One-month postoperative refractive outcomes, visual acuity, safety and efficacy indices, and ocular higher order root-mean-square (RMS) values were analyzed and reported. The safety index was defined as postoperative BSCVA/preoperative BSCVA. The efficacy index was calculated as postoperative UCVA/preoperative BSCVA. Eyes were further subdivided based on the distance between the CSCLR and LOS: eyes with a ≤0.25-mm difference between landmarks (low P-Dist group) and eyes with >0.25-mm difference (high P-Dist group) between landmarks. Differences between groups in the following measures were analyzed: UCVA, BSCVA, refraction, RMS of higher order aberrations, RMS of spherical aberration, RMS of coma, and P-Dist using the Wilcoxon rank sum test. Differences in pre- and postoperative variables were analyzed using the chi-square test in males and females between groups. The Welsh two-sample t test was used to test differences in age between groups. P<.05 was considered statistically significant.

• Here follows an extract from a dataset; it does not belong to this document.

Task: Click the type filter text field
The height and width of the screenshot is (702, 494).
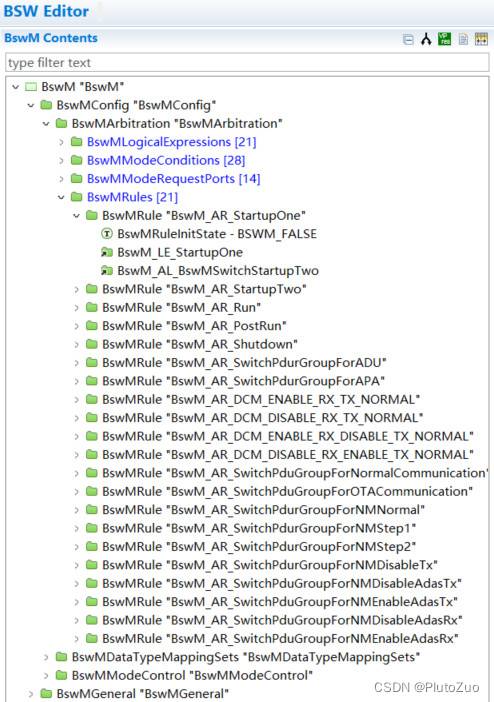Action: 247,63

The preoperative parameters for both groups are shown in the Table. Preoperatively, the mean RMS value of spherical aberration was statistically significantly lower by 0.02 μm in the CSCLR group (P=.016). The higher order aberrations of the eye were statistically significantly lower by 0.036 μm in the CSCLR group. A total of 162 males and 129 females underwent surgery (P>.05). The CSCLR group comprised 77 males and 63 females (P>.05). The LOS group comprised 85 males and 66 females (P>.05). No statistically significant differences were noted between groups in the number of males and females treated (P>.05). Patients in the CSCLR group were statistically significantly older by 2.10 years compared to the LOS group (P=.028).

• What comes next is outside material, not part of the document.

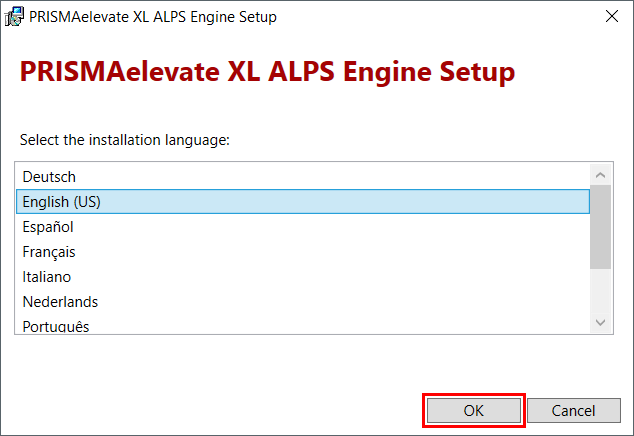634x436 pixels.
Task: Click empty title bar area beside caption
Action: (437, 17)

Table: Preoperative Parameters of Eyes that Underwent Myopic LASIK with Ablation Centered on the Coaxially Sighted Corneal Light Reflex or the Line of Sight
Refractive Outcomes and Wavefront Aberrations
Mean postoperative manifest refraction spherical equivalent (MRSE) was 0.17±0.39 diopters (D) (range: −1.38 to +1.25 D) in the CSCLR group and 0.19±0.48 D (range: −1.63 to +1.88 D) in the LOS group. Figure 1 plots the attempted versus achieved MRSE for both groups. Postoperatively, 230/268 eyes (85.8%) in the CSCLR group and 231/288 eyes (80.2%) in the LOS group were within 0.50 D of the intended MRSE. Postoperatively, 265/268 eyes (98.9%) in the CSCLR group and 278/288 eyes (96.5%) were within 1.00 D of the intended MRSE.

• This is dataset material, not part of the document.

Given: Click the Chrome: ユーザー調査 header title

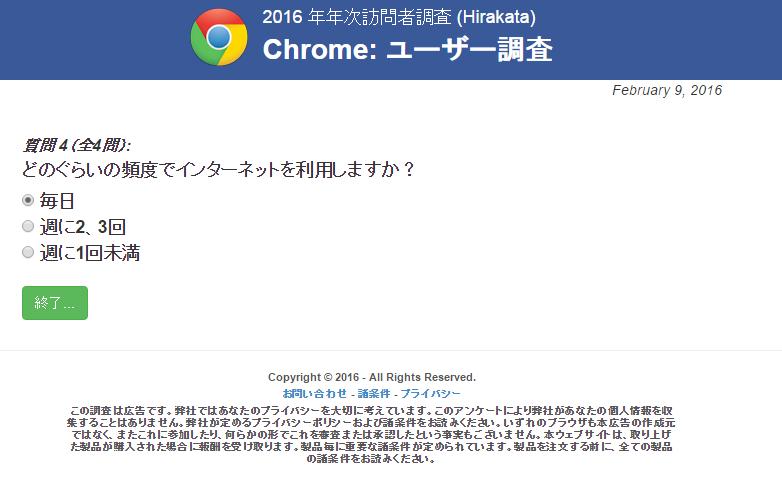Looking at the screenshot, I should coord(407,51).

Figure 1. One-Month Postoperative Attempted Versus Achieved Manifest Refraction Spherical Equivalent of Eyes that Underwent Myopic LASIK Centered on the Coaxially Sighted Corneal Light Reflex (yellow Squares) or the Line of Sight (pink Triangles).
Ninety-nine percent (265/268) of eyes in the CSCLR group maintained or gained lines of BSCVA (Fig 2). In the LOS group, 280/288 eyes (97%) maintained or gained lines of BSCVA (see Fig 2). Three (1%) eyes lost one line of BSCVA postoperatively and no eyes lost more than one line of BSCVA in the CSCLR group (see Fig 2). Seven (2.4%) eyes lost one line of BSCVA and 1 (0.3%) eye lost two lines of BSCVA in the LOS group (see Fig 2). No eyes lost more than two lines of BSCVA in the LOS group (see Fig 2). All eyes in both groups had 20/20 BSCVA postoperatively (Fig 3). More eyes in the CSCLR group had 20/10 BSCVA postoperatively (see Fig 3). Best spectacle-corrected visual acuity was statistically significantly higher in the CSCLR group (P=.004). The geometric mean postoperative BSCVA was −0.21 (range: −0.11 and −0.30) in the CSCLR group and −0.20 (range: −0.11 and −0.21) in the LOS group.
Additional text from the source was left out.